Exercise details: Continue the page describing the geoscience tabular dataset augmentation code from its last line.

WDC for Geophysics, Beijing(中国地球物理学科中心)
 
   

Author-submitted data information


ID 624
Title Core drilling data and geoscience tabular dataset augmentation code
Creator Pengfei Lv
Subject Dataset augmentation, geoscience tabular data, generative adversarial network
Publisher Xiukuan Zhao
Description This code is designed to implement augmentation for geoscience tabular datasets. By using a synergistic strategy of local augmentation (input) - mini-batch sampling (training) - classification integrator (output), it addresses the issue of class imbalance during the generation process. The code includes data preprocessing, model training, and visualization analysis. Below are the detailed instructions:

1. Data (Data.xlsx)

The dataset Data.xlsx contains features and class labels, which are used to train the model and generate new data. Steps to Use Data for Training and Data Generation:
  • Load and preprocess the data (modify df = pd.read_excel('Data.xlsx') to your file path).

Extracted entries:
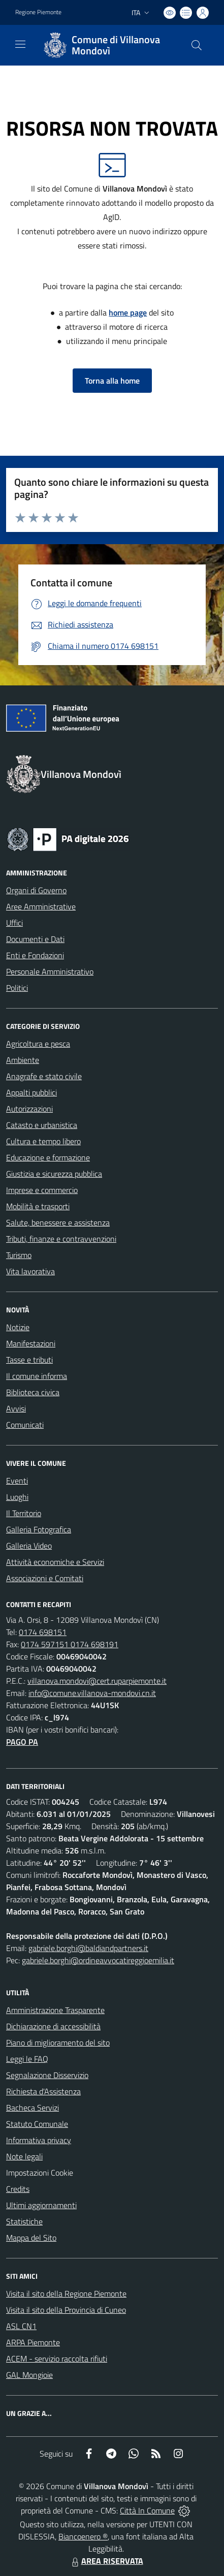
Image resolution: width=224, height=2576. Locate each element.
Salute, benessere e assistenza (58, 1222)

---

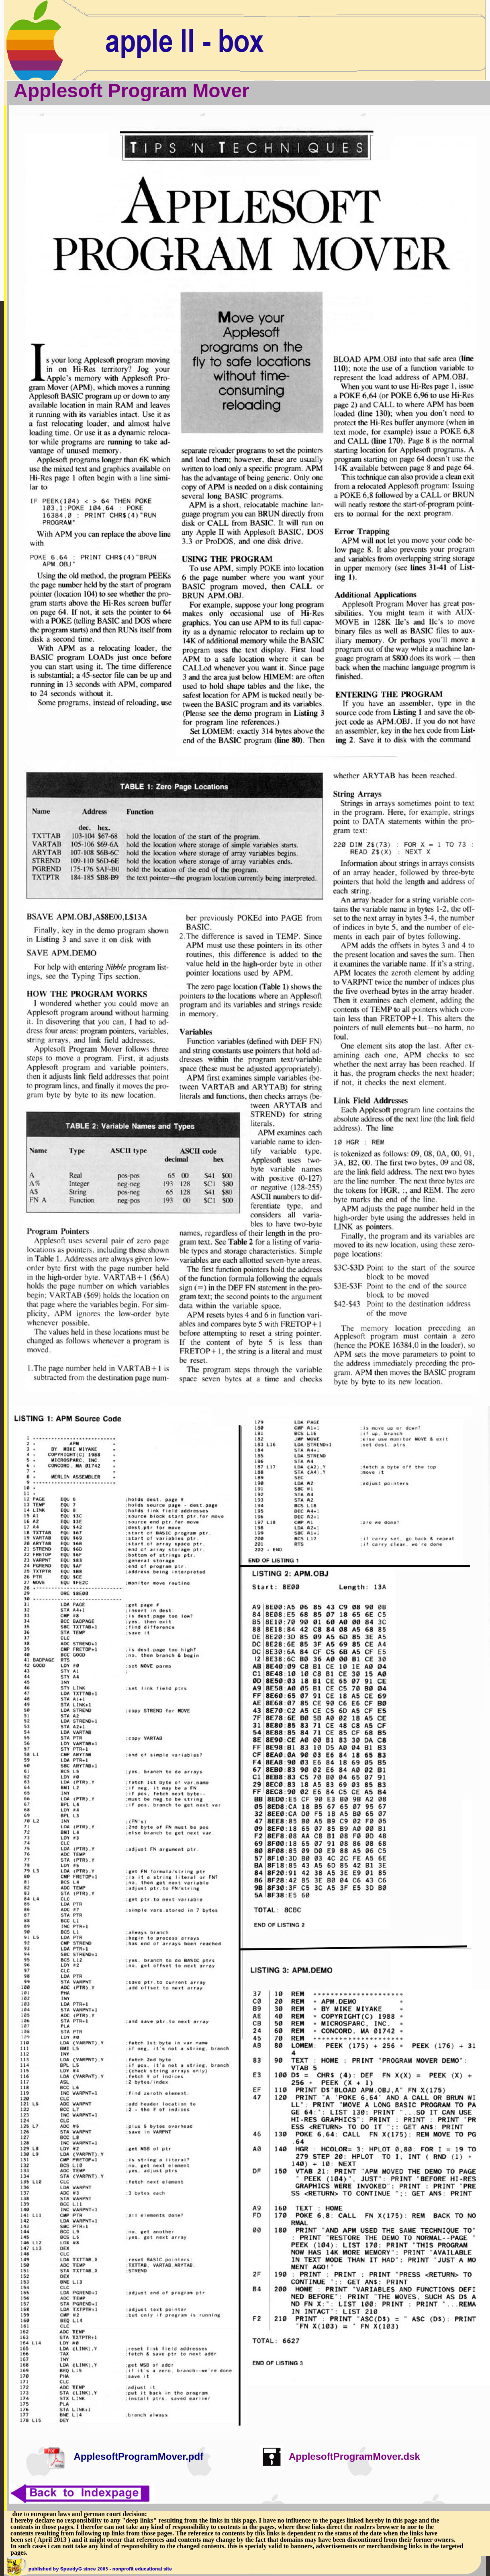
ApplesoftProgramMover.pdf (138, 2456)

* * *

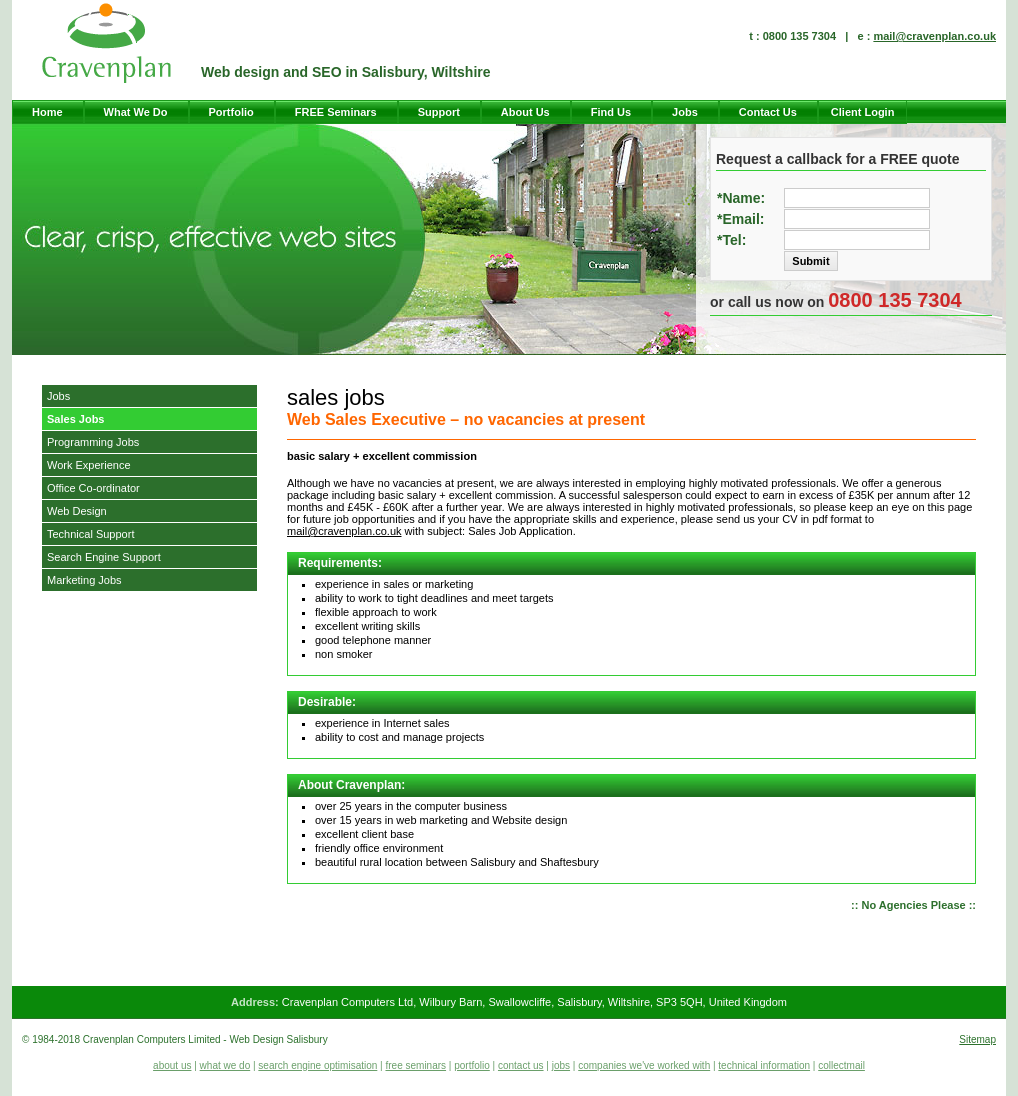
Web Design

Response below:
  • The generated data will be saved as generated_Data_consistent.xlsx. Adjust the save path as needed.

2. Custom Data (MyData.xlsx)

To run the code with your custom data, follow these steps:
  • Save your data as MyData.xlsx, ensuring that it includes feature columns and a 'Class' label column.
  • Modify the code path df = pd.read_excel('MyData.xlsx') to load your data.
  • Adjust data preprocessing (e.g., normalization methods) according to the characteristics of your data.
  • Run the code to train the model, which will automatically generate and save the result data after training.
  • Use built-in visualization functions (e.g., plot_histograms() and t-SNE) to analyze the distribution of the generated data.
Notes:
  • Adjust Experimental Parameters: You can modify training parameters such as latent_dim, batch_size, etc., to optimize generation results.
  • Class Imbalance: If your data has Class A significantly outnumbering Class B, use the local augmentation method and adjust the augmentation ratio as needed.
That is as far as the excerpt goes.